Since I first came to Wesleyan, I’ve made half-price Wednesdays at Osaka part of my weekly ritual. With a limited budget and a busy schedule, I set aside my apprehensions about discount sushi while satisfying my ceaseless craving for rice and raw fish.
But last week my plans were unexpectedly foiled. After making the trip down to Main Street, my friend and I were surprised to find the restaurant dark and empty. The bold-faced “CLOSED” sign affixed to the door dominated my field of vision; the official stamp of death on my routine. The mysterious and dire situation called for some quick thinking, and I soon recalled a conversation I’d had with a classmate of mine a few days prior.
“Mikado is incredible,” she said. “I’ve already been there five times.”

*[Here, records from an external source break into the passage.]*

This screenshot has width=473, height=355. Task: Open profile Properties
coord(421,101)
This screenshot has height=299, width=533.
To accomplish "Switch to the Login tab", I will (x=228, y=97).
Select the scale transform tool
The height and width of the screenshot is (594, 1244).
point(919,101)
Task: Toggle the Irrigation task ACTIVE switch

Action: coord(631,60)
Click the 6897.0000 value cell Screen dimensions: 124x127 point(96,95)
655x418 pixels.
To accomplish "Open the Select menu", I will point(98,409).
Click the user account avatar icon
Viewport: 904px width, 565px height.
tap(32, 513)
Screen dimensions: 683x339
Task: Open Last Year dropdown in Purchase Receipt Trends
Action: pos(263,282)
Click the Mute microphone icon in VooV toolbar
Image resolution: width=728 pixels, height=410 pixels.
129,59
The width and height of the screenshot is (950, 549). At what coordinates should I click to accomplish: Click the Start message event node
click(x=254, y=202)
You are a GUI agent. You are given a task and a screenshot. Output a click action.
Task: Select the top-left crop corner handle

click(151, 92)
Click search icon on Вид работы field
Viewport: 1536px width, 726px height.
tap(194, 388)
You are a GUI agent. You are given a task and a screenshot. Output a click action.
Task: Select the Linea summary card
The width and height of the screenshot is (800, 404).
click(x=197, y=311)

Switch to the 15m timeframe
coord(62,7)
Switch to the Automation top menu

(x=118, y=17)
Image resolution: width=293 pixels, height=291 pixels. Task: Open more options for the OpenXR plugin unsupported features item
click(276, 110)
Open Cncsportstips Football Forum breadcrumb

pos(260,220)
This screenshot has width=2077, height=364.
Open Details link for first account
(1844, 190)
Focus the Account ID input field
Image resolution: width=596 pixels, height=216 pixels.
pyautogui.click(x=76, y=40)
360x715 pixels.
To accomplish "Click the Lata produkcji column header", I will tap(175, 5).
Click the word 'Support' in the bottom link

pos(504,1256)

A sharp right off Main Street onto Washington Street brought us to Mikado, and our grumbling bellies led us down a flight of stairs into the main dining area. The soft lighting and fish tanks made for a Zen atmosphere, and I stole curious glances at the plates of seated diners as the hostess showed us the way to a free table. Wooden boats held glistening slices of fish laid carefully on top of sticky white rice, and ornamental plants propped up by wasabi shaded the thoughtfully assembled delicacies. I caught myself salivating in anticipation.
After taking my seat, I thumbed through the pages of the menu and tried to narrow down the choices. I figured I’d do my best to keep the weekly tradition alive by opting for the Sushi Deluxe, which includes 10 pieces of sushi and a chef’s special roll with whitefish.
When I informed the waitress of my shellfish allergy, she assured me that the chef would make the substitutions necessary to accommodate my dietary restriction.
As eager as I was to have a new sushi experience, I must admit that it pained me to order from a full-priced menu rather than Osaka’s half-price special. But quality rarely comes cheaply, and my meal did not disappoint.
My dish arrived promptly, and my waitress reassured me that the chef had taken care to leave any shellfish off the plate. I then took a moment to admire the attention to detail in the sushi’s presentation: five thin cucumber slices divided the plate, making it easy to discern each type of fish from the next. Neatly arranged in two short rows, the special whitefish roll lounged in the corner of the large white plate, while the raw fish over rice took center stage. The cucumber motif continued with a small wedge nestled in between each successive piece of sushi. Arrayed diagonally across the middle of the dish, the sushi produced a wave of color with the pallid fluke fading into the dark pink tuna. In the bitter New England cold, I was suddenly transported to a warm Japanese beach.
I followed up my visual appreciation with indulgence, diving into the simple, clean taste of the sushi. The cool, slippery fish swam across my taste buds, accompanied by a smear of wasabi and a thin glaze of soy sauce. The wasabi added a bit of spice while the soy sauce gave the fish just the right touch of brininess. After wading in an ocean of flavor, I felt refreshed and satisfied.
Despite the higher price tag, Mikado was a stellar backup plan. From the atmosphere, to the service, to the food, the gustatory adventure was a fantastic way of changing up my typical Main Street dining habits.
Once I had plunged into the Mikado experience, I didn’t want the swim to end.